A lot of articles and posts written for Amazon Mechanical Turk mention similar points. I have summarized most of them below.

  • Requester and post authenticity so that workers do not fall prey to frauds and advertisement links. Therefore, requester ratings and user ratings could be a nice addition.
  • Sharing of statistics related to the amount of time generally taken by users for a particular task with respect to the time mentioned with the task.
  • Worker statistics for self-viewing so that a worker can have better insights about what sorts of tasks suit them better and help them make more money.
  • A feature to block/flag requestors.
  • A moderator team from Amazon to regulate the requestors and workers to block the ones that appear fake based on past work and user reviews.
  • It would be useful to have a demographic page that could simply be incorporated into any task, so we do not have to be constantly filling in the same old demographic page each time: that wastes the time of both the requester -- to have to ask for it -- and the worker -- to have to do it. Furthermore, this completely limits gaming the system: you do not have workers changing their age, race, sex, education and/or number of children in order to fit what they think the requester is looking for.
  • One thing that would be useful is an in-platform messaging system where it is easy to communicate with requesters. The current email system is very difficult to navigate; many requesters communicate through bonuses and cannot be contacted via a reply. Even better would be a chat room, where requesters can talk directly with their workers while they are working on their hits.
  • It would be great if there were an app for doing HITs from your cell phone. When a requester creates a HIT they could specify whether the HIT should be made available to users using the cell phone app or not.
  • A way to increase the pay for a particular HIT. With MTurk, a requester would have to cancel the HIT and create a new one. However, by default any one that had done your original HIT would be able to do your new HIT again.
  • An option where requesters can give away bonuses.
  • Better filters and relevancy of tasks.
  • Many features exist in additional Google Chrome extensions. Workers would feel more secure if Amazon provided the features.

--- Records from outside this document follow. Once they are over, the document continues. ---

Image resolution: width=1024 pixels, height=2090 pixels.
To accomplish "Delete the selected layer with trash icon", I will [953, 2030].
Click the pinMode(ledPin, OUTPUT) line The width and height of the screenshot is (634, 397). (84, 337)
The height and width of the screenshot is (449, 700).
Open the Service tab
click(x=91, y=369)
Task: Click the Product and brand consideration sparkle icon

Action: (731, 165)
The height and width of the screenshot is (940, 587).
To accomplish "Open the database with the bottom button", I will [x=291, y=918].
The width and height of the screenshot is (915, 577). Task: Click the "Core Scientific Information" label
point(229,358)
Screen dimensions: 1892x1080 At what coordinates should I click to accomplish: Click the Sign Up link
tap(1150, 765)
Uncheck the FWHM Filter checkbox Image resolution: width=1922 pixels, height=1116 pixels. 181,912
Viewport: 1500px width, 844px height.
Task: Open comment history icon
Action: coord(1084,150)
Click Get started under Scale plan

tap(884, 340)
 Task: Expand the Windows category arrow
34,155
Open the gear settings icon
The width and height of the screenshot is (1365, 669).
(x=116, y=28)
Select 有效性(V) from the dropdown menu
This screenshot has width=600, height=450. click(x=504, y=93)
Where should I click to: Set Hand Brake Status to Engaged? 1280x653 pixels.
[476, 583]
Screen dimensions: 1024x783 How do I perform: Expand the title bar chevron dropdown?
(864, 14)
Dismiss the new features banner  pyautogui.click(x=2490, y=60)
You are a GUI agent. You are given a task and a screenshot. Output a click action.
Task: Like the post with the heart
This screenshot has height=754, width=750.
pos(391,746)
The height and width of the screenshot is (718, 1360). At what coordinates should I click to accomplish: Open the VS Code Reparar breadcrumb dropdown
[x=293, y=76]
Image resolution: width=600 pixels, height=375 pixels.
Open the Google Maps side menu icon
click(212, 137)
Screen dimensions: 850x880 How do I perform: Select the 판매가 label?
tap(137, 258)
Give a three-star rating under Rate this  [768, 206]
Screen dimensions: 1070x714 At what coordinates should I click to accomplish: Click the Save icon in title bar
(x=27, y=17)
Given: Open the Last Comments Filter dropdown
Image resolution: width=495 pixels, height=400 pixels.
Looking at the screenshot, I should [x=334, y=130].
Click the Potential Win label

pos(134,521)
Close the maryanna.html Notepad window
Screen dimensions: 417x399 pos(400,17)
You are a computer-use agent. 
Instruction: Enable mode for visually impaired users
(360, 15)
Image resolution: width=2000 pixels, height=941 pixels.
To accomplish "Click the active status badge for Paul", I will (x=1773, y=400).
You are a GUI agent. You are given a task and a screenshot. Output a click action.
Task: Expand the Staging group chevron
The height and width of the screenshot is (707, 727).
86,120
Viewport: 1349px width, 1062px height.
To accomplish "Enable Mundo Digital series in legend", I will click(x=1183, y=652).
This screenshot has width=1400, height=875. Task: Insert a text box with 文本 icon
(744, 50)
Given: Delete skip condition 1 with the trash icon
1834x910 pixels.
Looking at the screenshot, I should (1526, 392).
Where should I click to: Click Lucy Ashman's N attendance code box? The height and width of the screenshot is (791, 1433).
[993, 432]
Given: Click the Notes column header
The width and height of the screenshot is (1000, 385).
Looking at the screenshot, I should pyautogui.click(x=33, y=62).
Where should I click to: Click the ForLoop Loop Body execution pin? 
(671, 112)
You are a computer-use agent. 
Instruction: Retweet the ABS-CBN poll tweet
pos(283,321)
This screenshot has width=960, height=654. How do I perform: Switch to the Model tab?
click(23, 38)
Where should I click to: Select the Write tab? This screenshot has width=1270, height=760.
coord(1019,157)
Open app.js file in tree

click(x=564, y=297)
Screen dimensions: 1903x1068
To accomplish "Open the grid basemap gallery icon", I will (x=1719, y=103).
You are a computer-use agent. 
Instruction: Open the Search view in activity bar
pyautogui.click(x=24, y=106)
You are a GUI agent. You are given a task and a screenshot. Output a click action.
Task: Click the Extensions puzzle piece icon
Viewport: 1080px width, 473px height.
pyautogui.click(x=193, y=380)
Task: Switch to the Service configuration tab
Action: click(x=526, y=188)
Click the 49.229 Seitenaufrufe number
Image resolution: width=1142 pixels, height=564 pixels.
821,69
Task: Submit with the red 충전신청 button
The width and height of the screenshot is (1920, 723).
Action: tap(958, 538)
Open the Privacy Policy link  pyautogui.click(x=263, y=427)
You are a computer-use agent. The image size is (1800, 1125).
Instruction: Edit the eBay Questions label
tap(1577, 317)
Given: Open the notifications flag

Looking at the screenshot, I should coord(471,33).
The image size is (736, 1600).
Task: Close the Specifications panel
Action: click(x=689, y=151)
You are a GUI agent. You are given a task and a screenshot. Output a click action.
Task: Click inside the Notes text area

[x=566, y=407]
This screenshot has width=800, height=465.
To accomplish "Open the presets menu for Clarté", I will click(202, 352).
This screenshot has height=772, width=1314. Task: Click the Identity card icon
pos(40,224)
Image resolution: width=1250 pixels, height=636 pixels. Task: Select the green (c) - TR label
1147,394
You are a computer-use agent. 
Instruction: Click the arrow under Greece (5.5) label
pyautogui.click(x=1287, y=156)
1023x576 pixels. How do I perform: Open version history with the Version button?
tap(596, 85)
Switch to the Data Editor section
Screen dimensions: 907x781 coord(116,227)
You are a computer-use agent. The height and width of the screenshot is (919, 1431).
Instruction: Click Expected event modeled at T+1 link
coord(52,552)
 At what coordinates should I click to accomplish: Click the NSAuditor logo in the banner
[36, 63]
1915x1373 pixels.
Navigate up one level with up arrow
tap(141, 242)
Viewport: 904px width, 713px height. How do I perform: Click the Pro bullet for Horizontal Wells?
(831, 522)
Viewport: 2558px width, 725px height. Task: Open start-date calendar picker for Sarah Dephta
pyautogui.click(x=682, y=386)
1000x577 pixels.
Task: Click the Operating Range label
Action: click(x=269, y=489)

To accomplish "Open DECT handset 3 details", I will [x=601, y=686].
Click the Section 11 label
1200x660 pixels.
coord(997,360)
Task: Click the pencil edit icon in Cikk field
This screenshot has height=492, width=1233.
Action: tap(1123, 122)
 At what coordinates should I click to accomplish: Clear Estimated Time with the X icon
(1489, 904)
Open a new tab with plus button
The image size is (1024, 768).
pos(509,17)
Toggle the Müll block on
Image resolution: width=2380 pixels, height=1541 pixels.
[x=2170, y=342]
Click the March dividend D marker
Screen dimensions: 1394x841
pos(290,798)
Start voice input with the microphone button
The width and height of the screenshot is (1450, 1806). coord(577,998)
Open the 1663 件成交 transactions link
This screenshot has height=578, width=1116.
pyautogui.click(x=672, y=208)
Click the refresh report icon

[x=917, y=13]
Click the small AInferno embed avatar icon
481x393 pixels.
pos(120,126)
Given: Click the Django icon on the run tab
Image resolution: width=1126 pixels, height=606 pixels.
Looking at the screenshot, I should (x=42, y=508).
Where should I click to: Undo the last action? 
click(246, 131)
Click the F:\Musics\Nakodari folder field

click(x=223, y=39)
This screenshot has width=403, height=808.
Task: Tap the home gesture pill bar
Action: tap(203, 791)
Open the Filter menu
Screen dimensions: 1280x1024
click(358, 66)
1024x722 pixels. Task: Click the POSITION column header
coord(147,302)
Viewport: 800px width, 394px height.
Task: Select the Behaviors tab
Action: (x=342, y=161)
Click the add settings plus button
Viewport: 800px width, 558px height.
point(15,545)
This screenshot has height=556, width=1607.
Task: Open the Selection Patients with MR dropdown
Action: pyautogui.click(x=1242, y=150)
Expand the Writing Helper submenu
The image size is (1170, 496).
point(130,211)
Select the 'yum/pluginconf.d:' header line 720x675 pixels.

Synthesize the Needs You Found

Worker Needs

  • Clear details

Every worker important primary need is to get a clear and detailed description about the work requested by the requestors.

Evidence: Many task posted by requestors are not clear, misses certain details and expectations. This results into workers not having a clear idea about the work, its requirements, expectations and end result. Thus, leading to heated situation between worker and requestor at the end.

Interpretation: Every requestor should submit a clear and detailed description about the task, expectations and end result.

  • Value for money

No work done should be free/under valued. A worker always expects acceptable value for their skills, work and time.

Evidence: Many request by requestors have task that require a good amount of work and skills but are still valued less. If workers are paid appropriately, it will result in a good result. If not, might result in delay and bad quality result.

Interpretation: Every kind of task should have a base line amount associated with it. So, always a worker is paid the minimum wage and both the parties are in win-win situation.

Requester Needs

A set of bullet points summarizing the needs of requesters.

  • Requesters need to be able to identify the demographics for the work being assigned.

Evidence: Requesters keep insisting that they should get to know the worker picking up the task they have placed, so that they do not invest their time and expectation on the wrong set of brains. Interpretation: Requesters need results. The quality of work and timeliness in which it is done is an important aspect.

  • Requesters need to know support they will receive after completion of work.

Evidence: Requesters after implementing a part of the code which they got designed have often come up with bugs for the module they got developed and should have method to get it resolved Interpretation: Just completing the work is not sufficient at times and completing and assessing it fits as a round peg in a round hole is also needed.